One of the most important specimens of Polycotylus latipinnis (LACM 129639) is also one of the most important plesiosaur specimens in general, because it provides the only known direct evidence for live birth in plesiosaurs (O’Keefe and Chiappe 2011). The fossil of the mother Polycotylus plesiosaur is preserved in with an embryonic fetus in its abdominal region.

A referred specimen of Polycotylus (LACM 129639) with the remains of an embryonic fetus preserved in its abdominal region. From O’Keefe and Chiappe (2011).
Reconstruction of an adult and a newborn baby Polycotylus. From O’Keefe and Chiappe (2011).
Depiction of Polycotylus giving birth to a single large baby. Based on evidence presented by O’Keefe and Chiappe 2011. Image by S. Abramowicz/NHM

A new species of Polycotylus was named by Efimov et al. (2016) for a substantially complete specimen in the Orsk Geological and Mineralogical Museum (OSMM 247) (Not the Undory Paleontological Museum as mistakenly stated by Efimov et al. 2016), from the Orenburg Region, Gaiskii District, Ural Mountains, Russia: Polycotylus sopozkoi. It is similar to P. latipinnis but presents some differences in the cranial and limb bones (Efimov et al. 2016, Zverkov et al. 2024). The specimen was redescribed and refigured by Zverkov et al. (2024) who corrected several erroneous bone identifications made by Efimov et al. (2016). The presence of Polycotylus in Russia demonstrates that it had a wide distribution across the Northern Hemisphere (Zverkov et al. 2024).

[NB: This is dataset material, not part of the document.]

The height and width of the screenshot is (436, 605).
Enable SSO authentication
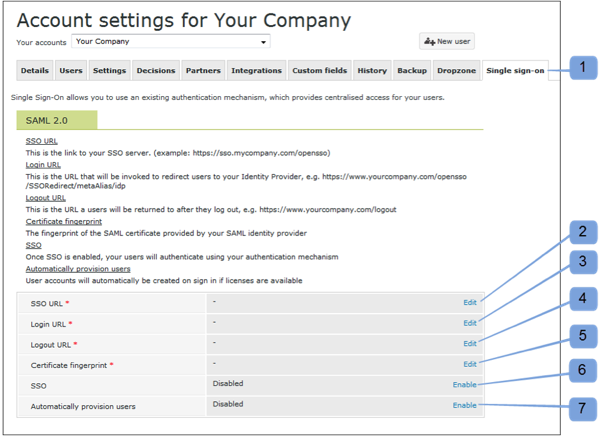point(464,384)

The name Polycotylus stems from the Greek ‘polys’ meaning much or many, and the Greek ‘kotyle’ meaning hollow or cup, so it translates as “very cupped”. This is a reference to the deeply cupped articular surfaces of its vertebrae.

Polycotylus is one of the largest polycotylids, with adults approaching 5 metres long. Schumacher and Martin (2015) provided the most recent technical diagnosis for Polycotylus latipinnis: “Posterior pterygoid plate extends beyond occipital condyle, posterior edge of pterygoid plates with coarse and irregular striate fabric; parasphenoid long and slender (ratio of length/width = 14), prominent anterior parasphenoid ossification (cultriform) projects into anterior interpterygoid vacuity; short temporal fenestrae, short and prominent sagittal crest; frontals elongate and extend well anterior of external nares; angulars and splenials extend anterior to midpoint of symphysis; robust teeth with subtle carinae, striae most prominent on lingual face; 26 cervical vertebrae; vertebral centra amphicoelous and short, anterior dorsals length/width ratio <0.55, dorsals with compressed walls; chevron facets shared on adjacent caudals, prominent on both posterior and anterior rims of centra, facets remarkably large and deep; ischia elongate; ilia strongly recurved and laterally compressed, articulation for ischium strongly medially inclined, sacral end reduced to knife-like tip with discrete sacral rib facets; propodials remarkably expanded posterodistally (length/width ratio for humerus »1.65), with minimally four distinct facets for epipodials, fifth epipodial may be present; metapodials exceptionally short, phalanges subquadrate, phalangeal count of digit III around 20. Other postcranial characters that may prove useful include scapulae with expanded ventral ramus and straight dorsal process, and pubes emarginated on the anterolateral border.”(p3).